Gold steady headed for fifth weekly gain

Gold steady headed for fifth weekly gain

Gold steady, little changed early Friday, headed for fifth weekly gain on support from geopolitical risk following an Israeli attack on Iran, but under pressure as the dollar and Treasury yields strengthened on remarks by a Federal Reserve official.

The Israeli strike was the first response to Iran’s attack on Israel last weekend, but its scope was unclear. Gold typically attracts haven demand in times of uncertainty. But there was a cap on prices as the dollar and Treasury yields rose on comments from New York Federal Reserve President John Williams that mentioned the possibility of another interest rate increase.

While Williams said a rate hike wasn’t in his base case, the mere reference caused the dollar and Treasury yields to strengthen and pressured gold. Still, Williams said that “if the data are telling us that we would need higher interest rates to achieve our goals, then we would obviously want to do that.”

Gains in the dollar and Treasury yields, as well as high interest rates, are typically bearish for gold, making the yellow metal a less attractive alternate investment. 

Front-month gold futures gained 0.4% Thursday to settle at $2,398.00 an ounce on Comex, and the most-active June contract is up 1% so far this week. Bullion rose 8.9% in March – the biggest monthly rise in more than three years – after dropping 0.6% in February and declining 0.2% in January. The metal rose 13% in 2023. The June contract is currently up $0.90 (+0.04%) an ounce to $2398.90 and the DG spot price is $2386.10.

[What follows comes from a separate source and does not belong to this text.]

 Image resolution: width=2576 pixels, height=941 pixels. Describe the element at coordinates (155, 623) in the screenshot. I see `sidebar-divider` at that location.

About 96.1% of the investors tracked by the CME FedWatch Tool are betting that the Fed will keep rates unchanged in May, while 3.9% expect a 25 basis point cut. The central bank has raised interest rates by 5.25 percentage points since March 2022 in an effort to cut inflation, but kept rates unchanged at 5.25% to 5.50% at its meeting last month. While 83% of investors also expect the Fed to hold rates at current levels in June, and more than half anticipate rates holding steady in July. Most investors are now anticipating a rate cut in September. 

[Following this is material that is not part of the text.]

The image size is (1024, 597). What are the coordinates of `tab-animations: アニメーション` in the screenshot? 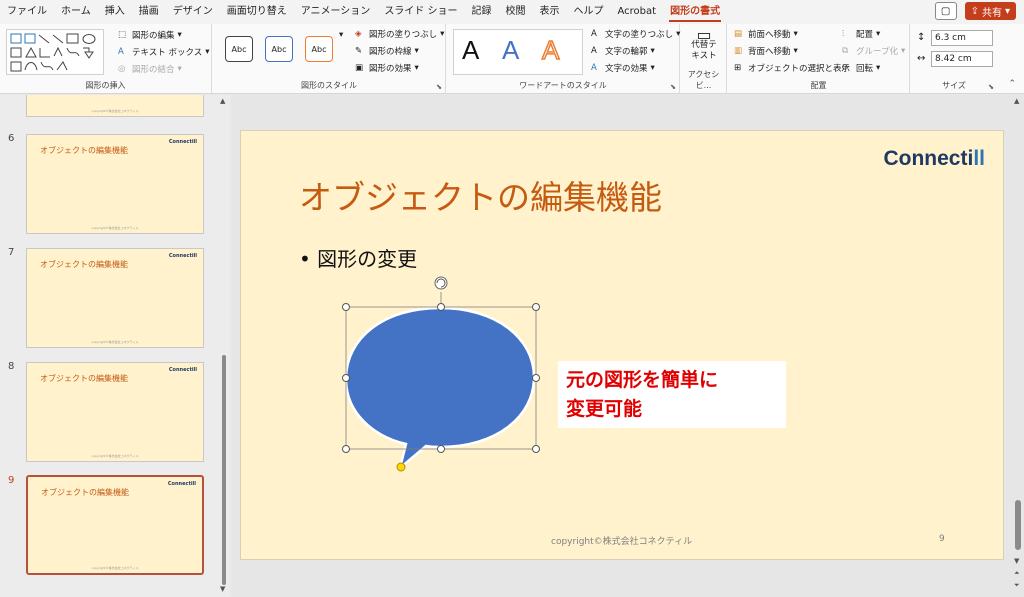 It's located at (336, 12).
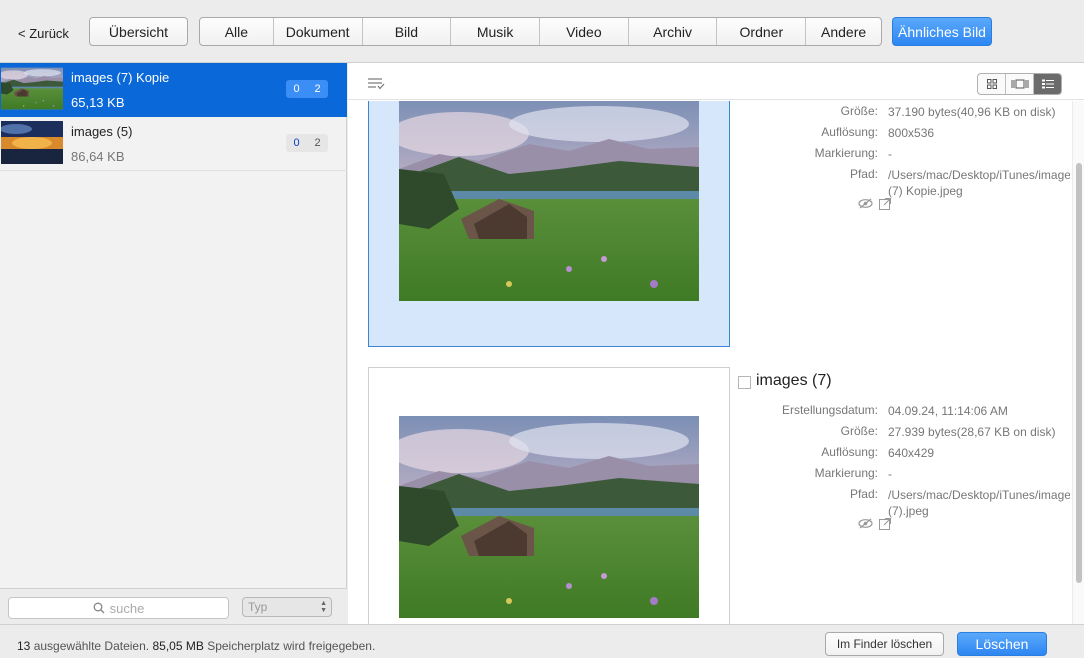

Recent inflation reports topped investors’ forecasts, rather than declining toward the Fed’s 2% goal, and increasing speculation that the Fed isn’t likely to cut rates anytime soon, as previously expected. The Fed closely watches both labor market conditions and inflation when determining monetary policy.  

U.S. weekly initial jobless claims were unchanged at 212,000 last week, according to data released Thursday by the Labor Department. That indicates that the labor market remains strong and may able to tolerate high interest rates for a while longer. 

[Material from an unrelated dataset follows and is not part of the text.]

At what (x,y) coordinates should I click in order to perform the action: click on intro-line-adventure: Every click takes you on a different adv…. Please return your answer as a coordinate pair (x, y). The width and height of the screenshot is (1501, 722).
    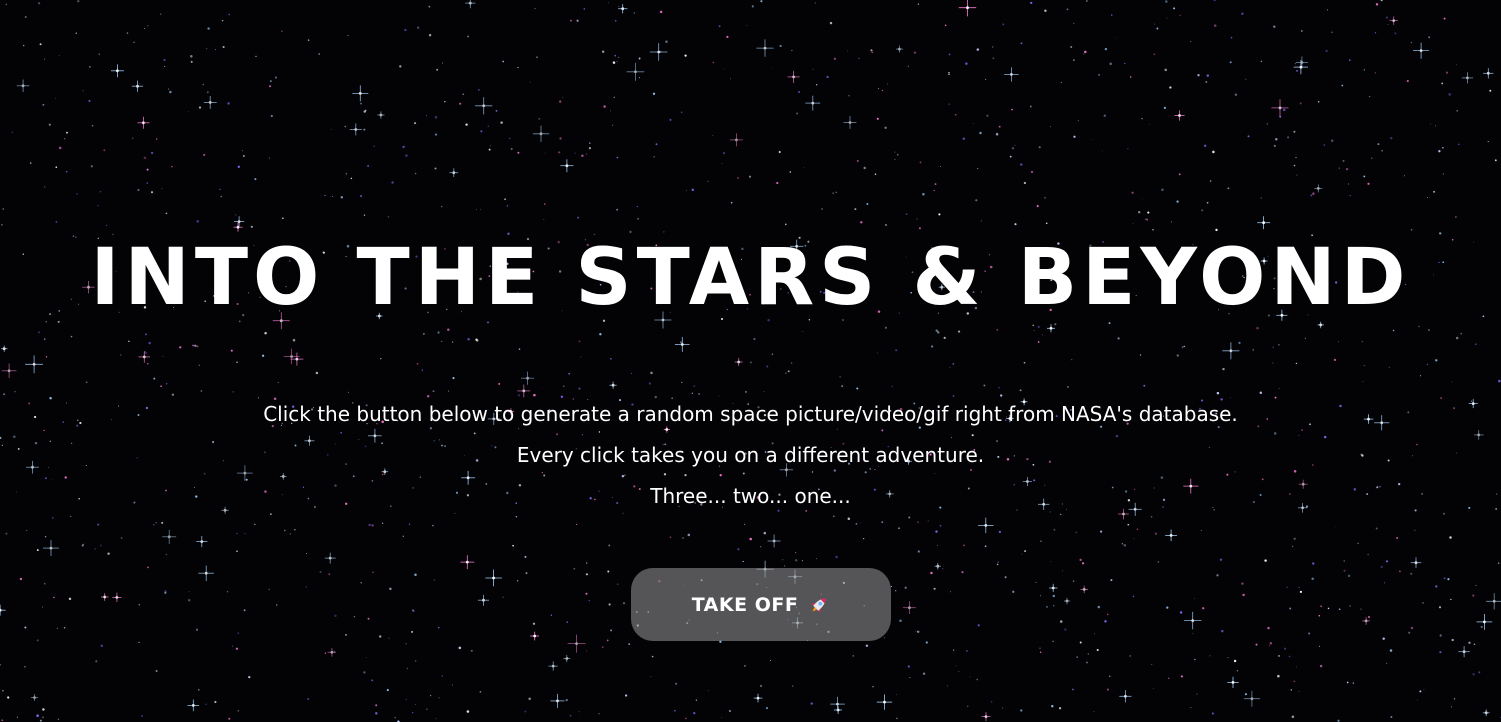
    Looking at the image, I should click on (750, 455).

Last week, U.S. consumer price index data topped forecasts for March. So-called core CPI – which excludes volatile food and energy costs – rose 0.4% last month from February, while the year-on-year rate was unchanged at 3.8%, according to U.S. government data. Wholesale prices also heated up again last month, according to producer price index data released separately. 

Meanwhile, the Beige Book, the Fed’s economic report from its 12 regional banks, showed that the economy “expanded slightly” since late February. The report came out Wednesday.

July silver futures fell 1.6 cents Thursday to settle at $28.66 an ounce on Comex, though the most active contract, which rolled to July from May this week, is up 1.2% in the first four days of the week. Silver gained 8.9% in March after losing 1.2% in February and falling 3.8% in January. It ticked up 0.2% in 2023.   The May contract is currently up $0.082 (+0.29%) an ounce to $28.745 and the DG spot price is $28.48.

Spot palladium decreased $1.50 Thursday to $1,039.50 an ounce and is down 2.9% so far this week. Palladium advanced 7.7% last month after falling 4.6% in February and tumbling 11% in January. Palladium plummeted 38% last year. Currently, the DG spot price is down $12.00 an ounce to $1028.50.

Spot platinum edged up 20 cents Thursday to $948.80 an ounce and is down 4.3% in the first four days of the week. Platinum rose 3.3% last month after decreasing 4.9% in February and falling 8% in January. Platinum dropped 6.8% in 2023. The current DG spot price is down $12.90 an ounce to $936.60.